**Problem statement**.
Copy out the full commentary on the Chancellor's sixth Budget, word for word.

**Source document**.
....

"Our task is to address… three long-term challenges: enterprise…family prosperity for all…and …renewing our public services."
We have come to realise that the Chancellor of the Exchequer is not one for setting his sights low. In that respect this, his sixth Budget, was no different from those that went before. His ambitions are great, and his ability to combine support for enterprise and business with a compassionate desire to help those who are disadvantaged is something that few politicians could emulate with such conviction. The authority with which he holds the public purse strings is such that there will not be many who will deny that he is very likely to meet his challenges, at least in the short-term. Whether the success is capable of being sustained in the longer term is a much more difficult question, and the performance of the global economy and other factors beyond the control of even Mr Brown could intervene and thwart his longer-term ambitions.
Another feature of Mr Brown's style as Chancellor is the increasing extent to which the Budget speech itself is being marginalised as the forum for announcing the Government's fiscal strategy. So much is now being delivered outside the speech, either elsewhere in the political calendar or by deliberate leaks, that one wonders whether the Budget in its traditional form will survive.
Perhaps its day has already passed. The speech itself seems to be more an act of theatre than the announcement of tax changes. Tax reductions and relaxations are announced for the umpteenth time, while tax increases are glossed over with the minimum of detail.
The increased funding of the Health Service was very clearly signalled, and in recent weeks we have been "prepared" for the bad news of tax increases.
The Chancellor did, however, manage to raise the taxes to fund the additional spending with what bordered on stealth. His choice of words as to the 1% increase in National Insurance Contributions was certainly "economical", as it was only when we had the Inland Revenue Press Releases before us that we saw that the additional 1% applied to all earnings above the lower earnings limit, and was to be paid by employers, employees and the self-employed.

....

**Data provided**.
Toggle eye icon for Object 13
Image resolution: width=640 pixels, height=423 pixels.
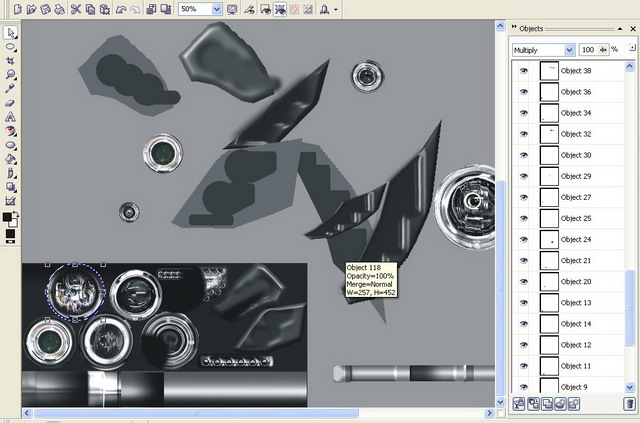pos(522,302)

....

**Task solution**.
"Our task is to address… three long-term challenges: enterprise…family prosperity for all…and …renewing our public services."
We have come to realise that the Chancellor of the Exchequer is not one for setting his sights low. In that respect this, his sixth Budget, was no different from those that went before. His ambitions are great, and his ability to combine support for enterprise and business with a compassionate desire to help those who are disadvantaged is something that few politicians could emulate with such conviction. The authority with which he holds the public purse strings is such that there will not be many who will deny that he is very likely to meet his challenges, at least in the short-term. Whether the success is capable of being sustained in the longer term is a much more difficult question, and the performance of the global economy and other factors beyond the control of even Mr Brown could intervene and thwart his longer-term ambitions.
Another feature of Mr Brown's style as Chancellor is the increasing extent to which the Budget speech itself is being marginalised as the forum for announcing the Government's fiscal strategy. So much is now being delivered outside the speech, either elsewhere in the political calendar or by deliberate leaks, that one wonders whether the Budget in its traditional form will survive.
Perhaps its day has already passed. The speech itself seems to be more an act of theatre than the announcement of tax changes. Tax reductions and relaxations are announced for the umpteenth time, while tax increases are glossed over with the minimum of detail.
The increased funding of the Health Service was very clearly signalled, and in recent weeks we have been "prepared" for the bad news of tax increases.
The Chancellor did, however, manage to raise the taxes to fund the additional spending with what bordered on stealth. His choice of words as to the 1% increase in National Insurance Contributions was certainly "economical", as it was only when we had the Inland Revenue Press Releases before us that we saw that the additional 1% applied to all earnings above the lower earnings limit, and was to be paid by employers, employees and the self-employed.